- INPUT DATA -
=== Begin Enclosure ===
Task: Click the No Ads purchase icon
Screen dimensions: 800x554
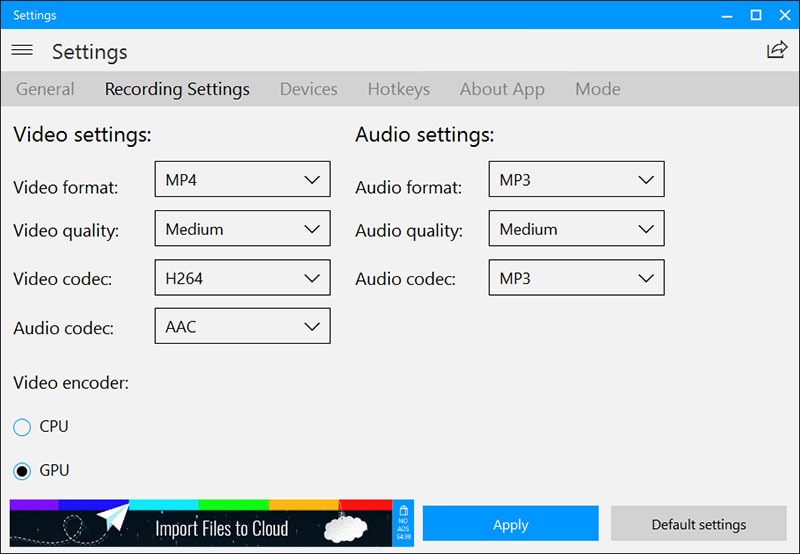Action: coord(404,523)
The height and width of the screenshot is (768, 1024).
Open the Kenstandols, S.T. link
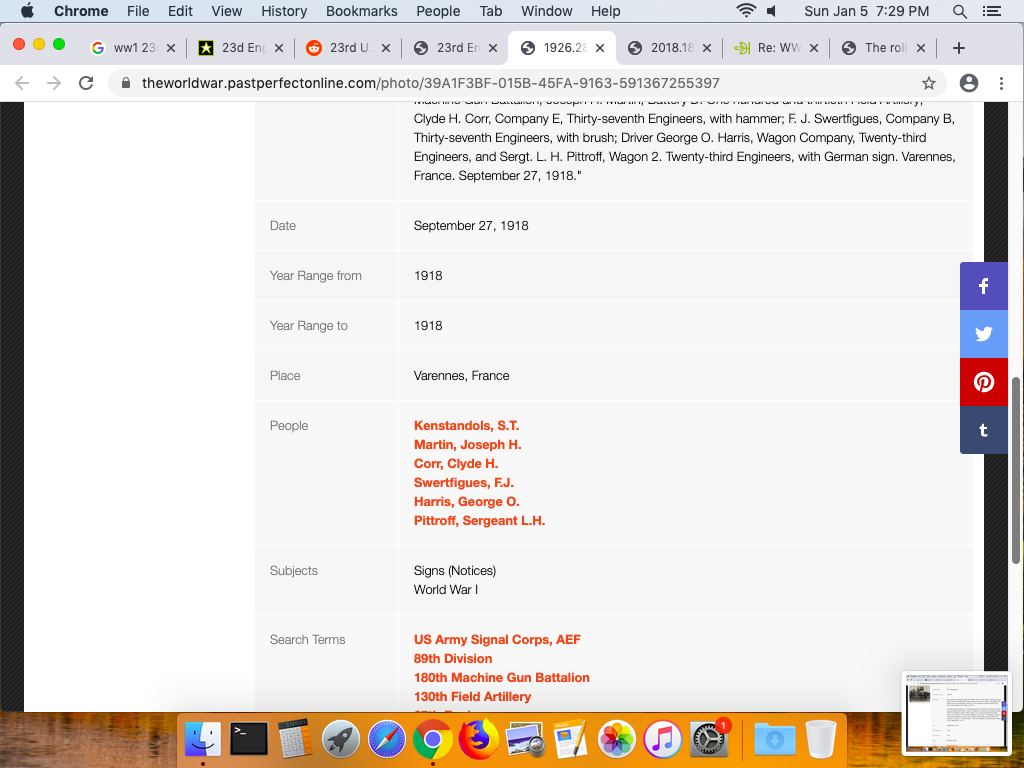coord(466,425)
=== End Enclosure ===
=== Begin Enclosure ===
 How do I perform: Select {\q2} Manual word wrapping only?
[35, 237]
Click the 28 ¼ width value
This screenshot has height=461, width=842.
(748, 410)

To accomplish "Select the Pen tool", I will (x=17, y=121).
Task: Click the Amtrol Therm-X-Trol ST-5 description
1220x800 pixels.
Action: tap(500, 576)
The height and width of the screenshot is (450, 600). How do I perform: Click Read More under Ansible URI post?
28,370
=== End Enclosure ===
=== Begin Enclosure ===
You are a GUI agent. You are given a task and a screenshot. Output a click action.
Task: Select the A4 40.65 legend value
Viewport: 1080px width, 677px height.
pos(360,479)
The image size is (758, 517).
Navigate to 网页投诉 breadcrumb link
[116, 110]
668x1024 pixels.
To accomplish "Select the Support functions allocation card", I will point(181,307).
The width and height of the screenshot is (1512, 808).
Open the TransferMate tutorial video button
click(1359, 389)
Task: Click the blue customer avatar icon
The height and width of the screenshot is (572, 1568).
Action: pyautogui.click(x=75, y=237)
=== End Enclosure ===
- WORK REQUIRED -
Look through the entries. Copy out each line with "accomplish" in it.

- EXERCISE RESPONSE -
To accomplish "Select the Pen tool", I will (x=17, y=121).
To accomplish "Select the Support functions allocation card", I will point(181,307).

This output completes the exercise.